私は考えもせずに、外套のポケットから銅貨をひとつかみ出して、巡査に渡して言った。
 「彼にやってくれ……」
 風は止んで、路はとても静かだった。歩きながら考えた。自分のことを考えることが、こわい気がしてきた。(余計なことを、と疑った)さいぜんのことは、しばらく置くとして、この銅貨は一体全体なんのつもりか。彼への褒美か?彼を裁く資格がこの俺にありや。自分に対して、答えをだせなかった。

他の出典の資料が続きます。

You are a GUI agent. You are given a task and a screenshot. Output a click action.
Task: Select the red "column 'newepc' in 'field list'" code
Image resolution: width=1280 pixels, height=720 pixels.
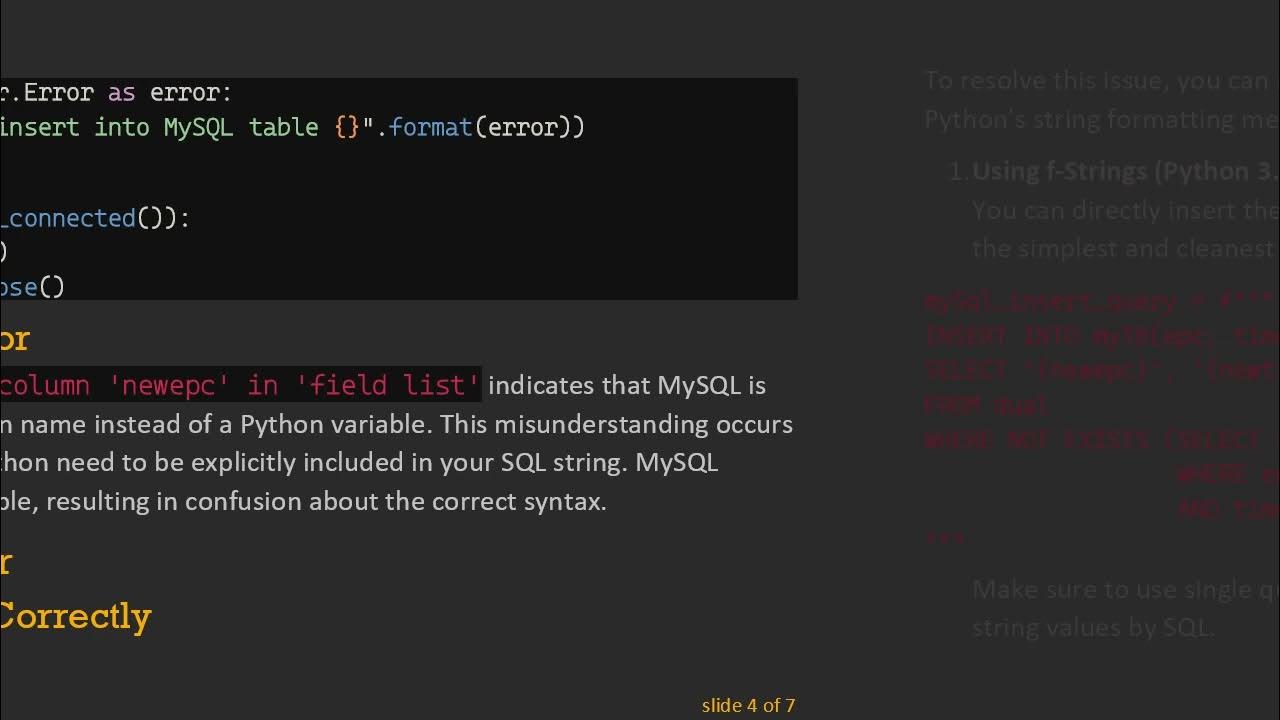coord(240,385)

 このできごとは今に至るも、しばしば思い出す。このために胸が痛み、自分自身のことを良く反省しようとする。この数年来、この国の文治問題とか、武力騒動などは、私が小さいころ習った「子曰く、詩に云う」と丸暗記させられたお題目と同様、一言半句も覚えてはいない。ただ、このちいさなできごとは、常に私の目の前に浮かび、時にさらにはっきりとしてきて、慙愧の念に堪えなくさせる。そして自らを新たにするように促し、勇気と希望を大きく持て、と励ましてくれるのである。
 1920年7月 (編集者注:1919年11月)
 
訳者あとがき
 これは、現代では、ほとんど見かけることのできないできごとであろう。百年前でも同じだったであろうが。江戸時代から明治初期の日本の籠かきや人力車夫も、はっきり言って、いわゆる「道中ゴマのはえ」的なのがほとんどであったのも事実である。
 だが、何人かの外国人が日本のタクシーに財布を忘れても、交番経由で、ホテルのカウンターに戻ってくるということに、驚嘆してくれることもある。大連の夕刊にも、日本人観光客のパスポートの入った財布が、お金ごと戻ってきたという記事が載ったこともある。
 
 民国六年のころにも、身は埃だらけの服を着ていても、著者の卑小さを恥じ入らせるほどに、正直を絵に描いたような車夫もいたことが、救いである。木枯らしがぴゅうぴゅうと吹きすさぶ、北京の城内。朝早くから車を引く車夫の話は、一服の清涼剤か。中国にも皇帝になりたがったような軍閥や、へたな政治家よりずっと人間らしい車引きが 何人かはいたのである。
 
 しかし作者が一番慙愧に堪えないのは、田舎から出てきて、都会のぎすぎすした生活の中で、車夫とかぼろをまとった老女を見下してしか、暮らしてゆけない自分に対する嫌悪
である。そして、そこから自分を新たにしようと反省させてくれた、庶民に出会えたことである。ちいさなできごとにすぎないが。